Leverett: I am a little surprised by the margin, too. But that makes me more comfortable about the overall validity of the election. Look at the irregularities Mousavi is citing now: that they ran out of ballot paper in some polling precincts, that they did not keep some polls open long enough. There is no way such things could change the overall outcome which is clearly in favor of Ahmadinejad. If you compare this to the flaws of the presidential election in Florida in 2000, it seems very insignificant.
Leverett and Ayatollah are arguing from an ironically Western conception of how to rig an election. In the United States, it is actually rather difficult to steal an election: because of our federalist system, elections are monitored and voting totals are reported by hundreds or thousands of individual officials at the state, county, and precinct levels. There is therefore a rather substantial marginal cost to stealing additional votes: you have to recruit some number of additional people into the conspiracy, and hope they don’t rat you out or leave some kind of paper trail that makes obvious your intention. It is probably not that difficult to find a few corrupt (but competent) stooges who will help you out, but for each additional vote that you want to steal, you have to go lower down the food pyramid, soliciting the help of people who are less loyal and might undermine your plan.

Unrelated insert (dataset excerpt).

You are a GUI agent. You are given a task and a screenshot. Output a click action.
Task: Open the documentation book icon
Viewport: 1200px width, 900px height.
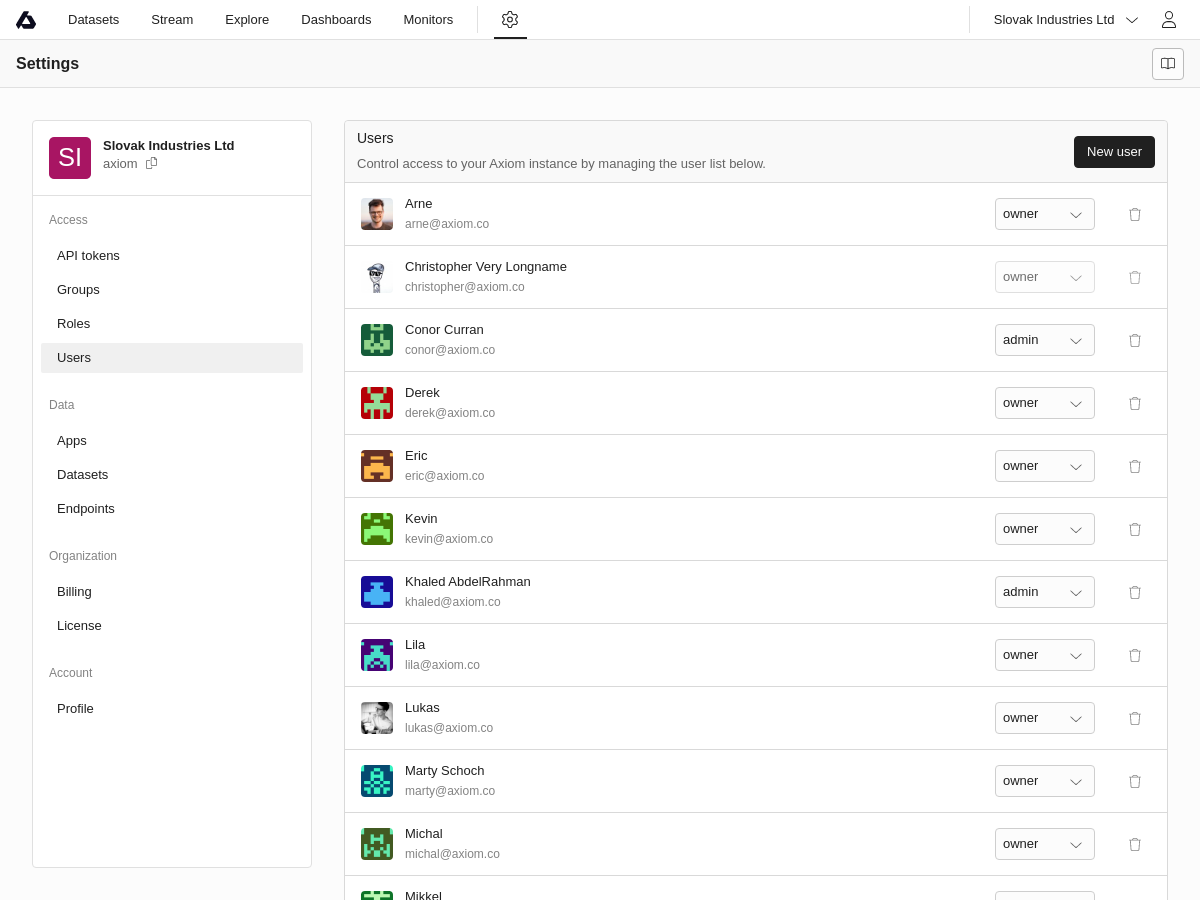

But this is simply not the case in Iran. All votes are counted are reported by the Interior Ministry. There is no other source of information. There are no election monitors. Nor does the fraud alleged involve any sort of physical process (e.g. stuffing ballot boxes). It is simply a matter of changing numbers on a spreadsheet. Under these conditions, it is essentially no more difficult to steal a thousand votes than one, a million than a thousand, or 11 million than one million.
The only constraints, rather, are perceptual: certain vote totals might be more or less likely to trigger protests and unrest. It is probably easy to identify those voting margins that are most likely to trigger unrest: one would be to claim to have won the election (or secured enough votes to avoid a run-off) by exactly one vote; the other would be to claim to have won the election with 100 percent of the vote. In the former case, you would almost certainly wind up being subject to a recount, and any one report of irregularities could undermine your claim. In the latter, your claim would a laughable on its face, and every single Iranian who had voted against you would know that his vote had been stolen and would take to the streets.
It is less clear the margin of victory that minimizes the risk of unrest. But one can posit a curve that looks something like this:
I’d imagine there’s a fairly broad sweet spot somewhere between about 55 percent of the vote and 75. Totals below 55 percent might trigger piecemeal scrutiny of irregularities and/or otherwise embolden your opponents, either of which could ultimately cost you the “victory”. A claim to having won more than 75 percent of the vote would stretch credibility in an ethnically diverse country where there is clearly a lot of political disagreement; you’d have gotten too greedy. Ahmadinejad’s claim to have won 63 percent of the vote falls somewhere in this sweet spot. That doesn’t mean he stole the election — but it also doesn’t mean that he didn’t.